## [DOCUMENT EXCERPT]

Discipline: Biological Sciences
Subcategory: Genetics
Session: 2
Room: Marriott Balcony A
Jira T. White - Claflin University
Co-Author(s): Georgia Rapti,PhD, Rockefeller University, New York, NY; Shai Shaham, PhD, Rockefeller University, New York, NY
Studying how neural circuits develop is challenging because many key steps of these processes occur in utero. C. elegans, a small non-parasitic nematode, is ideal to observe these processes in vivo and dissect its key molecular events. It features a fully sequenced genome, conserved genes, cells, and processes with functional counterparts similar in humans. The C. elegans nervous system comprises of 302 neurons and 56 glial cells. Its brain-like neural circuit is called the Nerve Ring (NR) which forms a circle of ~180 axons surrounding the pharynx and associates with glia similar to mammalian astroglia. In different organisms, brain assembly is thought to begin with “pioneer axons” extending over non-neural cells, yet its underlying mechanisms are not clearly understood. Studies in the Shaham lab have demonstrated that in C. elegans, glia are essential in the initiation of brain circuit formation. A Chimaerin – Furin double mutant identified in that study presented a massive disruption of NR axon guidance. Studying this mutant and other conserved genes suggest that identifying pathways of circuit formation is difficult in part due to gene redundancies, where single mutants cannot reveal the roles of specific genes in circuit formation. As a continuation of the previously mentioned study, a series of double mutant strains were created with selected genes affecting certain signaling pathways or the extracellular matrix. At the end of this study, more than 30 new C. elegans strains were created and found to serve as appropriate tools to uncover the redundant roles of new genes in NR formation. They also allow the opportunity to observe the morphological structures of other nerve ring components for newly identified genes found in recent genetic screens. This investigation outlines how these strains can help further understand the role that glial cells play in the development of neural circuits.

## [DATASET]

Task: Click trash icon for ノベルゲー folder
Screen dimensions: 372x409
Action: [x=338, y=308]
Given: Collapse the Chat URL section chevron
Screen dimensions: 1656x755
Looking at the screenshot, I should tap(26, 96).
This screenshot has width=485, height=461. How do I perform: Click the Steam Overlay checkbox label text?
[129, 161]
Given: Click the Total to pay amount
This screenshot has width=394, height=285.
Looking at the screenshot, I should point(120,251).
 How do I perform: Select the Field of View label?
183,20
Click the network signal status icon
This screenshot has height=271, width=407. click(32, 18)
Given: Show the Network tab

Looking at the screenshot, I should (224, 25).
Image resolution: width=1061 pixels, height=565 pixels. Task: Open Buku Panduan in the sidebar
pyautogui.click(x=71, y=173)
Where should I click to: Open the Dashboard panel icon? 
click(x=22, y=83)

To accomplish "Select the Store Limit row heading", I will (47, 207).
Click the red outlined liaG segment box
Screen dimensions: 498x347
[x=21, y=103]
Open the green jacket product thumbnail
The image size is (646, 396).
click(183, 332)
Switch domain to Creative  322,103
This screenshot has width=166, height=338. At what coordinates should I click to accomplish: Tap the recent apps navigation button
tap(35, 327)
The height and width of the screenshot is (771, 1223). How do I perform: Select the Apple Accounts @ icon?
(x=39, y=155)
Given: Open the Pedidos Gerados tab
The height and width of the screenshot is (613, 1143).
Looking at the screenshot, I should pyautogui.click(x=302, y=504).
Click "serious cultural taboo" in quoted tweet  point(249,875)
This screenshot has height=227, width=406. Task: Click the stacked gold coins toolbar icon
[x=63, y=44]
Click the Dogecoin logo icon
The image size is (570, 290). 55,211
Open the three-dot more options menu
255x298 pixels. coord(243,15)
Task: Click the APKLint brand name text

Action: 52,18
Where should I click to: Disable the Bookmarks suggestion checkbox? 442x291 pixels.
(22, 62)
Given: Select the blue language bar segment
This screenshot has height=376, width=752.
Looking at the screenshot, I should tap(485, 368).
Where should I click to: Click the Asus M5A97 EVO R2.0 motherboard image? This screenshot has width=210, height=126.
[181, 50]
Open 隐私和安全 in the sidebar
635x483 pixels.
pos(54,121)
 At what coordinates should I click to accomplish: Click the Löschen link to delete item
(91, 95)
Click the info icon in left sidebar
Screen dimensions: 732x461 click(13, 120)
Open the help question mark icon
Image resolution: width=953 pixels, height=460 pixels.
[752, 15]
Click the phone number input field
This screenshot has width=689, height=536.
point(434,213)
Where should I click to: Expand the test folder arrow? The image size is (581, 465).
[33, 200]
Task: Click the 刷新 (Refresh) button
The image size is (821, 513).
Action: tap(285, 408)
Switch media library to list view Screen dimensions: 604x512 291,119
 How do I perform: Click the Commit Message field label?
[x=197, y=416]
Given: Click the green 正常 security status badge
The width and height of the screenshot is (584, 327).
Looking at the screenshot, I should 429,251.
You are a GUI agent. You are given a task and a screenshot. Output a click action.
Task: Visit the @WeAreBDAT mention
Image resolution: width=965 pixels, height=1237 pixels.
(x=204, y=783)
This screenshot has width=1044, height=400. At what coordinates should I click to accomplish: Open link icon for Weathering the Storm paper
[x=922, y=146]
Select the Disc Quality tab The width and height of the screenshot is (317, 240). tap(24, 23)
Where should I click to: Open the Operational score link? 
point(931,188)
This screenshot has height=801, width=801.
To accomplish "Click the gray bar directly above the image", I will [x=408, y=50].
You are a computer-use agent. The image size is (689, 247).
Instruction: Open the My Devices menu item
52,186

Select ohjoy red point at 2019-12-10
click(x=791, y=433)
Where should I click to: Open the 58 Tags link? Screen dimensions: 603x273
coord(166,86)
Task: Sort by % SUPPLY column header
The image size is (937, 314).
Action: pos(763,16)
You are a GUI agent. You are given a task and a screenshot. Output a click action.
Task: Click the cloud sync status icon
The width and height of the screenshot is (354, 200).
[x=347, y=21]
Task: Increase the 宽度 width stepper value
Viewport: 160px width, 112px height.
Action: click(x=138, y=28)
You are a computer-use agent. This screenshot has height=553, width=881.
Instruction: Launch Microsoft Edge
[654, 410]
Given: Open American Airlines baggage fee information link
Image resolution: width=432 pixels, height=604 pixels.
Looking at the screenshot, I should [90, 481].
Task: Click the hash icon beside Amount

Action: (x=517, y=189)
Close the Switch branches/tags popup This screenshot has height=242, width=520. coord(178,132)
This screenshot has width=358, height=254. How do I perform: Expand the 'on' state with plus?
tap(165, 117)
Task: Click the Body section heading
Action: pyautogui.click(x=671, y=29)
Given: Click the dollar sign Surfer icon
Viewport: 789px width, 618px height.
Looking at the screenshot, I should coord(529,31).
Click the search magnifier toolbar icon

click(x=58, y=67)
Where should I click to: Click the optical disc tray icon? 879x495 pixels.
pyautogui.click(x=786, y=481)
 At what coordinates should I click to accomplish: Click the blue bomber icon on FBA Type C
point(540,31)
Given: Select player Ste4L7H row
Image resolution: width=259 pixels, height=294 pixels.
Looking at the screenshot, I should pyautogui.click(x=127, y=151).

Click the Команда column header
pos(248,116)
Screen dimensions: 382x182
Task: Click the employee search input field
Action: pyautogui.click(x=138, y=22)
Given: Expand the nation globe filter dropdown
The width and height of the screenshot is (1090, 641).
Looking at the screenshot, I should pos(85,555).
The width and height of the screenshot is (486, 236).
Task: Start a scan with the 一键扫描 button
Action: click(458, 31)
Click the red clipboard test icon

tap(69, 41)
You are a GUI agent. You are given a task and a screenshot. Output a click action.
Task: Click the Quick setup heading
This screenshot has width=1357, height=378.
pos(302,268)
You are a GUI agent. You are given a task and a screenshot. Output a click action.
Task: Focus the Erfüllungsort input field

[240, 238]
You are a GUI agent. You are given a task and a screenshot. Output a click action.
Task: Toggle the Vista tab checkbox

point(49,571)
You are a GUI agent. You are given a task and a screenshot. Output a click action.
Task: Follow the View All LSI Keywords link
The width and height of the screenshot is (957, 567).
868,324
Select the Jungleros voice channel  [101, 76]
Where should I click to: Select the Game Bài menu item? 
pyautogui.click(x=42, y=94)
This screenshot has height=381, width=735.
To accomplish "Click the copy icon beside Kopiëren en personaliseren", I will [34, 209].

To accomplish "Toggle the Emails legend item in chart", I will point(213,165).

## [WORK ITEM]
Pick up the abstract on glia and nerve ring formation in C. elegans after its last sentence and continue writing it.

## [ANSWER FOR THE TASK]
Funder Acknowledgement(s): n/a
Faculty Advisor: Dr. Derrick Swinton, deswinton@claflin.edu
Role: This summer I created double mutant C. elegans strains that contained two different mutant genes. The first gene was identified in a previous study, and the second were candidate mutant genes that could interact with the previous. Doing so allowed us to determine rather or not the candidate mutant plays a role in glial mediated circuit formation. These strains also contained florescent markers for different elements of the C. elegans neuropil, primarily the AIY follower neuron, glial cells, and motoneurons so that the worms could be screened for defects. At the end of the summer, I created 36 different C. elegans strains and used them as a tool to uncover genetic interactions in the formation of the C. elegans neuropil.